Please reproduce the entries that follow without a single difference.

[[ Exercise inputs open ]]

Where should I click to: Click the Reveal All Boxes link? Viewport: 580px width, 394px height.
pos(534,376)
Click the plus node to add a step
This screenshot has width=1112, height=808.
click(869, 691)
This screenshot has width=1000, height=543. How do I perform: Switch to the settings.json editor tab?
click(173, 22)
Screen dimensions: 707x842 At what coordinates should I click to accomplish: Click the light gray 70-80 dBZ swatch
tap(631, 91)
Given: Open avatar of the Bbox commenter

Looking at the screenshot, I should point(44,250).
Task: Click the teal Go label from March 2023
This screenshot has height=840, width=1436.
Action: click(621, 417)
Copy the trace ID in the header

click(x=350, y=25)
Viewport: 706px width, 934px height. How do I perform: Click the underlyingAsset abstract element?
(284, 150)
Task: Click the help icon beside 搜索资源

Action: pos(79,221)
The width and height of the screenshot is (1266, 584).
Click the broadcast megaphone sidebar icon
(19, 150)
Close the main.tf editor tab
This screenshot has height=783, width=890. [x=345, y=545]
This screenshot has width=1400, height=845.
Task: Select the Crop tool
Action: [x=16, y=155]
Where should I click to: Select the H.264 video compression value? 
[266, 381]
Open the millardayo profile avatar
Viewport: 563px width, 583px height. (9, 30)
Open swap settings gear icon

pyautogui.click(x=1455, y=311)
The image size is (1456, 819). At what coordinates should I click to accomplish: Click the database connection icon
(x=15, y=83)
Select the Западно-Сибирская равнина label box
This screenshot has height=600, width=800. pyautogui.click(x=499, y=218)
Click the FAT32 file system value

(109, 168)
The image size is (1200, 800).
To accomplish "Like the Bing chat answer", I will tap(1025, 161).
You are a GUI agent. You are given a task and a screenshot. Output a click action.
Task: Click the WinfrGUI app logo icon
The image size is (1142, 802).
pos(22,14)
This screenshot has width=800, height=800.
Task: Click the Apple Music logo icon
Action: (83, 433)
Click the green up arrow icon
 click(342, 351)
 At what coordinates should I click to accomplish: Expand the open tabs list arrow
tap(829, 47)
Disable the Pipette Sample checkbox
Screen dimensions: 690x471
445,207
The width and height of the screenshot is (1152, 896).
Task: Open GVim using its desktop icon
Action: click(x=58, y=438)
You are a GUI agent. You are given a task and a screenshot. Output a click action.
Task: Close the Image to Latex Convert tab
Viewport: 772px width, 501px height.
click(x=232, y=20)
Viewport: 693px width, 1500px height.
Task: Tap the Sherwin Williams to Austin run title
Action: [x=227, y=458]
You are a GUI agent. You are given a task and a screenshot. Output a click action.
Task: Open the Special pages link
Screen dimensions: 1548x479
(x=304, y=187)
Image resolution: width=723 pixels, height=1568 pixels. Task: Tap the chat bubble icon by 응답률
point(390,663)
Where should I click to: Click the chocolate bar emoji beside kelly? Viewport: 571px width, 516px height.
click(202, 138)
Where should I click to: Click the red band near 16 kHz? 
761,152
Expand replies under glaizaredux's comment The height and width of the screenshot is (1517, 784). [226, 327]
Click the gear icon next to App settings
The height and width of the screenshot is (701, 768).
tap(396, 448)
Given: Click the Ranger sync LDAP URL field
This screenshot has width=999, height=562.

[[ Exercise inputs closed ]]

Solution:
Where should I click to: Click the Reveal All Boxes link? Viewport: 580px width, 394px height.
pos(534,376)
Click the plus node to add a step
This screenshot has width=1112, height=808.
click(869, 691)
This screenshot has width=1000, height=543. How do I perform: Switch to the settings.json editor tab?
click(173, 22)
Screen dimensions: 707x842 At what coordinates should I click to accomplish: Click the light gray 70-80 dBZ swatch
tap(631, 91)
Given: Open avatar of the Bbox commenter

Looking at the screenshot, I should point(44,250).
Task: Click the teal Go label from March 2023
This screenshot has height=840, width=1436.
Action: click(621, 417)
Copy the trace ID in the header

click(x=350, y=25)
Viewport: 706px width, 934px height. How do I perform: Click the underlyingAsset abstract element?
(284, 150)
Task: Click the help icon beside 搜索资源

Action: pos(79,221)
The width and height of the screenshot is (1266, 584).
Click the broadcast megaphone sidebar icon
(19, 150)
Close the main.tf editor tab
This screenshot has height=783, width=890. [x=345, y=545]
This screenshot has width=1400, height=845.
Task: Select the Crop tool
Action: [x=16, y=155]
Where should I click to: Select the H.264 video compression value? 
[266, 381]
Open the millardayo profile avatar
Viewport: 563px width, 583px height. (9, 30)
Open swap settings gear icon

pyautogui.click(x=1455, y=311)
The image size is (1456, 819). At what coordinates should I click to accomplish: Click the database connection icon
(x=15, y=83)
Select the Западно-Сибирская равнина label box
This screenshot has height=600, width=800. pyautogui.click(x=499, y=218)
Click the FAT32 file system value

(109, 168)
The image size is (1200, 800).
To accomplish "Like the Bing chat answer", I will tap(1025, 161).
You are a GUI agent. You are given a task and a screenshot. Output a click action.
Task: Click the WinfrGUI app logo icon
The image size is (1142, 802).
pos(22,14)
This screenshot has width=800, height=800.
Task: Click the Apple Music logo icon
Action: (83, 433)
Click the green up arrow icon
 click(342, 351)
 At what coordinates should I click to accomplish: Expand the open tabs list arrow
tap(829, 47)
Disable the Pipette Sample checkbox
Screen dimensions: 690x471
445,207
The width and height of the screenshot is (1152, 896).
Task: Open GVim using its desktop icon
Action: click(x=58, y=438)
You are a GUI agent. You are given a task and a screenshot. Output a click action.
Task: Close the Image to Latex Convert tab
Viewport: 772px width, 501px height.
click(x=232, y=20)
Viewport: 693px width, 1500px height.
Task: Tap the Sherwin Williams to Austin run title
Action: [x=227, y=458]
You are a GUI agent. You are given a task and a screenshot. Output a click action.
Task: Open the Special pages link
Screen dimensions: 1548x479
(x=304, y=187)
Image resolution: width=723 pixels, height=1568 pixels. Task: Tap the chat bubble icon by 응답률
point(390,663)
Where should I click to: Click the chocolate bar emoji beside kelly? Viewport: 571px width, 516px height.
click(202, 138)
Where should I click to: Click the red band near 16 kHz? 
761,152
Expand replies under glaizaredux's comment The height and width of the screenshot is (1517, 784). [226, 327]
Click the gear icon next to App settings
The height and width of the screenshot is (701, 768).
tap(396, 448)
Given: Click the Ranger sync LDAP URL field
This screenshot has width=999, height=562.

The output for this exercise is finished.